Fonte: www.corriere.it
Ormai sono sempre più diffuse in tutta Italia ed i loro benefici fanno superare le titubanze dovute al loro nome poco rassicurante: si tratta dei trattamenti termali con acque radioattive, che vantano proprietà terapeutiche per la cura di numerosi disturbi diffusi.
Le acque radioattive, a differenza di quelle comuni, posseggono una radioattività naturale. Questo significa che contengono tracce di elementi come il radon, il torio, il radio, l’ attinio o l’ uranio (ma anche altri elementi naturali) disciolti all’ interno di esse.
L’ elemento che ha maggiori qualità terapeutiche è il radon, proprio l’ elemento di cui tanto si è parlato in occasione del terremoto in abruzzo per via del suo ruolo chiave nel prevedere i terremoti.
Il radon è un gas che disciolto nell’ acqua viene facilmente assorbito dall’ organismo umano attraverso le mucose (soprattutto degli apparati respiratorio e digerente) e la cute, e si diffonde molto rapidamente ai tessuti. Con altrettanta facilità, però, ne viene anche eliminato nell’ arco di poche ore.

L’ ACQUA RADIOATTIVA E’ PERICOLOSA?
L’ acqua radioattiva contiene quantità talmente piccole di particelle radioattive che il tempo di smaltimento medio dopo un trattamento supera di poco i tre giorni. Proprio per questo - e per il fatto che quasi nessuno fa bagni termali in acque radioattive tutti i giorni - le possibilità di accumulare radioattività all’ interno dell’ organismo sono quasi nulle. Da qui v’ è anche la necessità di utilizzare queste acque rapidamente, prima che perdano gli effetti terapeutici a causa del decadimento della radioattività.
EFFETTI SULL’ ORGANISMO
La radioattività delle acque termali ha effetto sia sul sistema nervoso centrale che su quello periferico con azione sedativa e analgesica. Viene infatti impiegata per curare l’ osteoartrosi e patologie dell’ apparato osteo-artro-muscolare, così come nella cura della gotta.
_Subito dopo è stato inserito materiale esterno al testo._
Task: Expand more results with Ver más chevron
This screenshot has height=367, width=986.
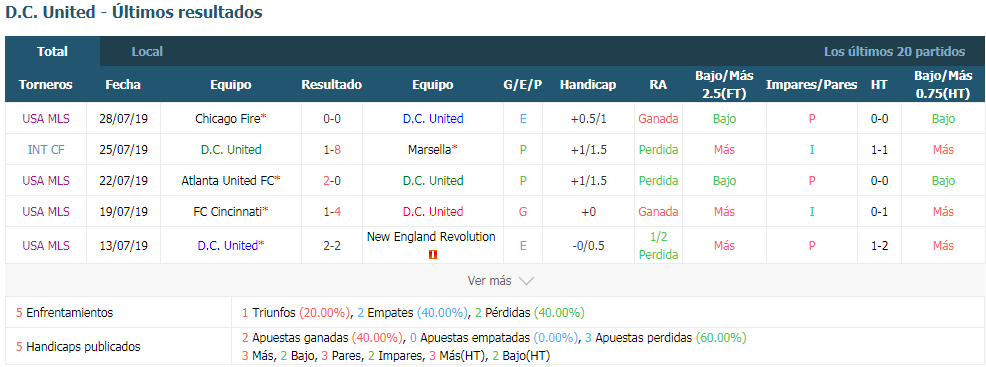Action: click(501, 281)

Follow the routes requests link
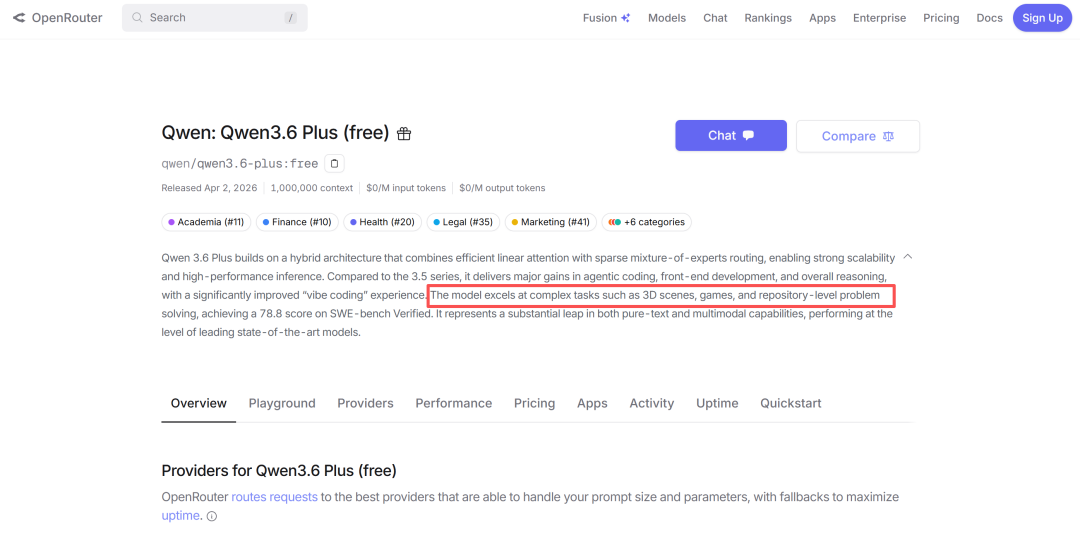coord(275,497)
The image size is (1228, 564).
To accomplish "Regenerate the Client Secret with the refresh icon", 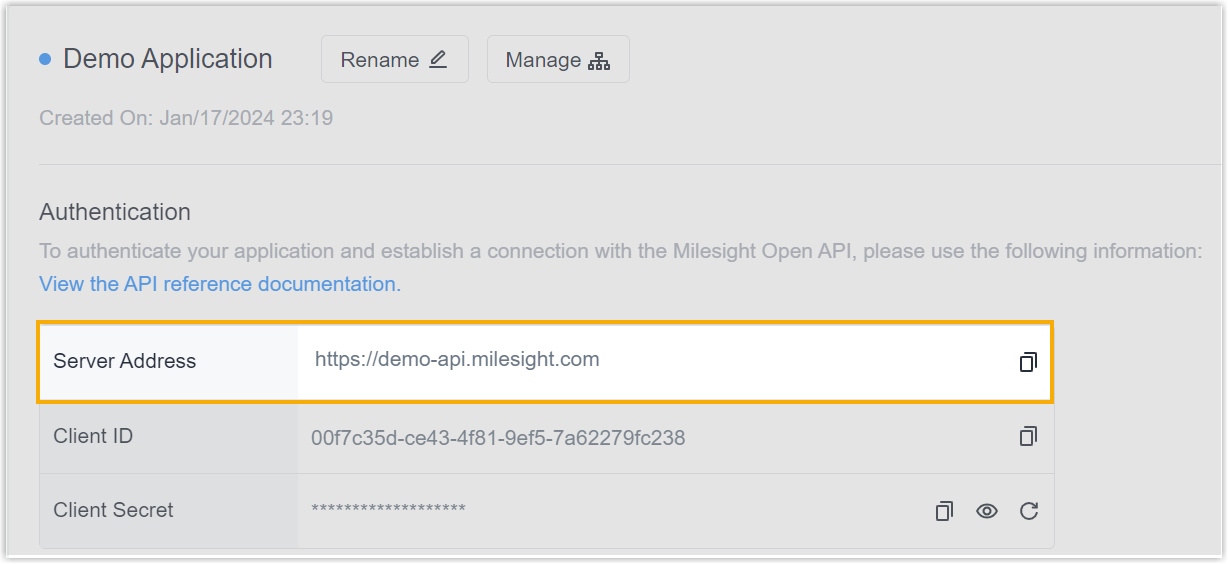I will (1029, 511).
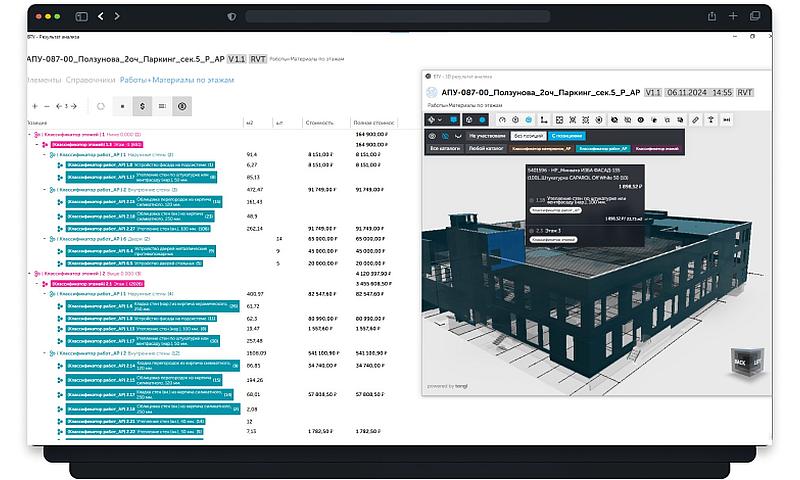The height and width of the screenshot is (480, 800).
Task: Click the dollar sign cost icon
Action: pyautogui.click(x=143, y=105)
Le acque radioattive hanno anche effetto diuretico e causano un aumento della solubilità dell’ acido urico. E’ infatti assodato che le acque oligominerali radioattive (quelle comunemente sul mercato in bottiglia o impiegate in alcune bibite) producono un effetto della diuresi e l’ eliminazione degli urati.
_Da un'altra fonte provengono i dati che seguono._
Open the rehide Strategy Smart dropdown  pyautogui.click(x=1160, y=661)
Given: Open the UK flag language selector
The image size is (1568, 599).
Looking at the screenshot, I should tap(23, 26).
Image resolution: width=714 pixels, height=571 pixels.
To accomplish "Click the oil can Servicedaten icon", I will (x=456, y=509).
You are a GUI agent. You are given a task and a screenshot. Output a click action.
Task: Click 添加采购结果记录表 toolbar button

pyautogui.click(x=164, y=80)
Non vanno poi dimenticate le azioni vasodilatatrice ed ipotensiva.
AZIONE SULLE FUNZIONI GENITALI FEMMINILI
Un capitolo a parte va dedicato alle azioni terapeutiche che le acque termali radioattive hanno sull’ apparato genitale femminile: esse causano infatti un aumento delle attività degli estrogeni femminili, che si traduce in una regolarizzazione del flusso mestruale, nel miglioramento del trofismo della musoca e dell’ utero e nella cura di patologie infiammatorie croniche o distrofiche.
E allora, basta un salto in piscina e… la cura è a tutto relax!